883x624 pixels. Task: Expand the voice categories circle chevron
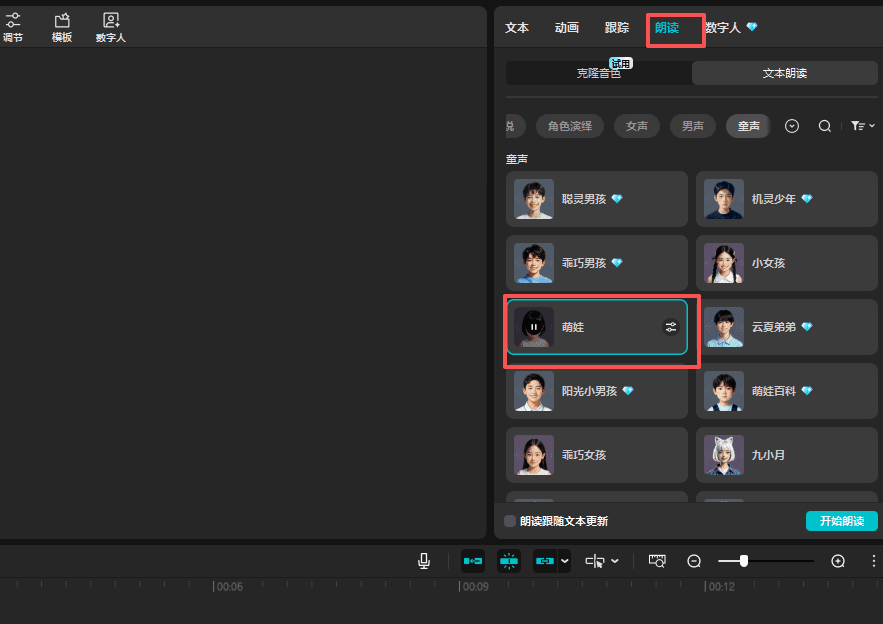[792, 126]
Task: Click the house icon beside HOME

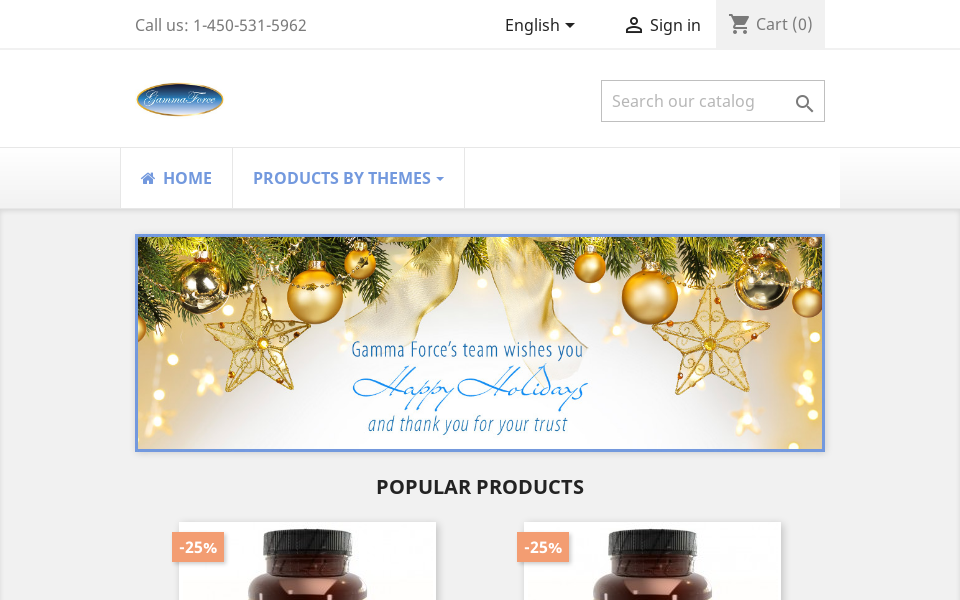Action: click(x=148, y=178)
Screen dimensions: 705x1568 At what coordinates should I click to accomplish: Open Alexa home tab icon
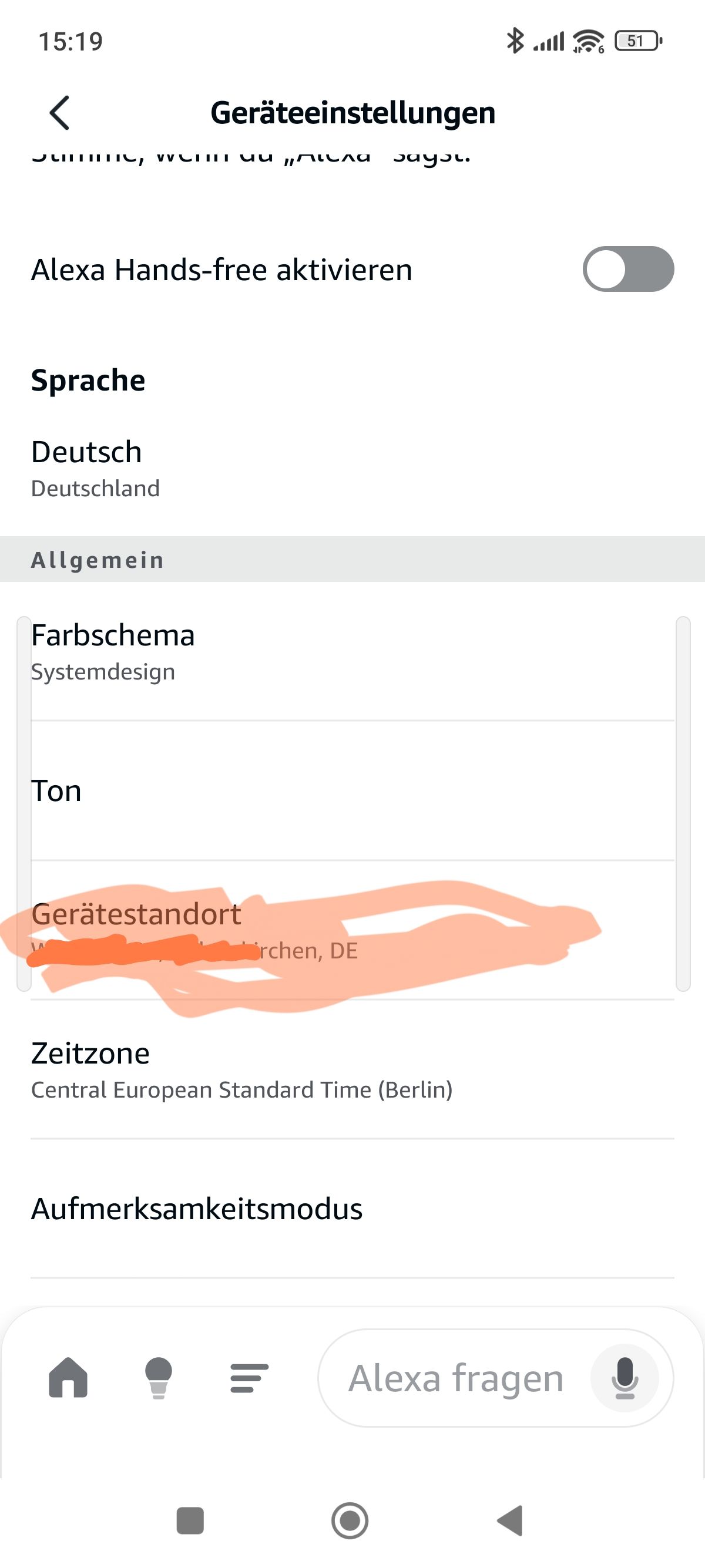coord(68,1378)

* * *

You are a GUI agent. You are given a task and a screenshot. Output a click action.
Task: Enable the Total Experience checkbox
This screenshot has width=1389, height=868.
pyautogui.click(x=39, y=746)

--

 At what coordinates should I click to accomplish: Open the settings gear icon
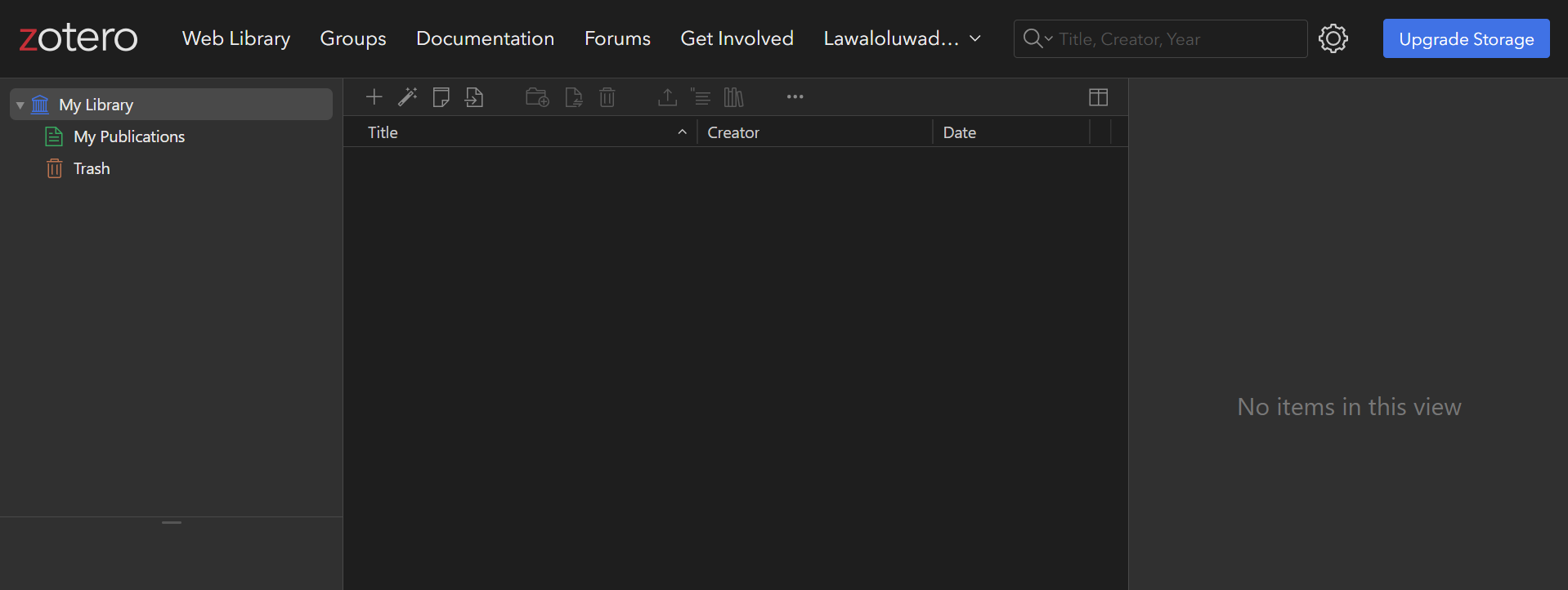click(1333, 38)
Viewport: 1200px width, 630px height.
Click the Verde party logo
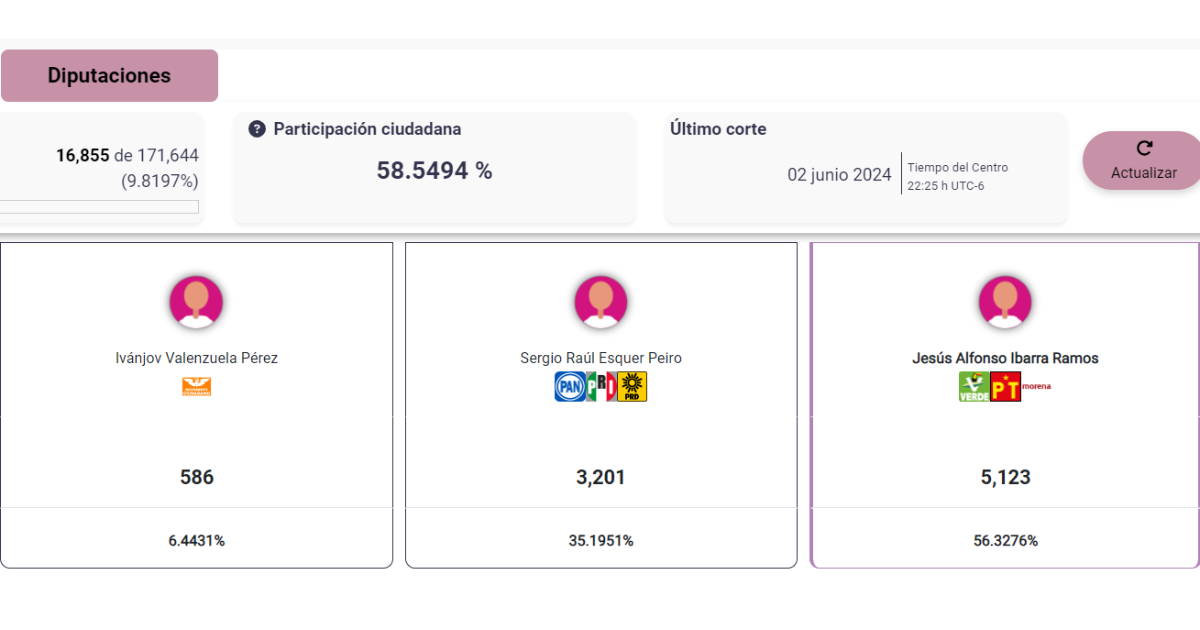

§ **Brief**:
From the records above, copy only the lines running from the line holding "At what coordinates should I click to accomplish: Open the" through the line holding "Click the Verde party logo", with no pictures.

§ **Answer to this exercise**:
 At what coordinates should I click to accomplish: Open the settings gear icon
click(1333, 38)
Viewport: 1200px width, 630px height.
Click the Verde party logo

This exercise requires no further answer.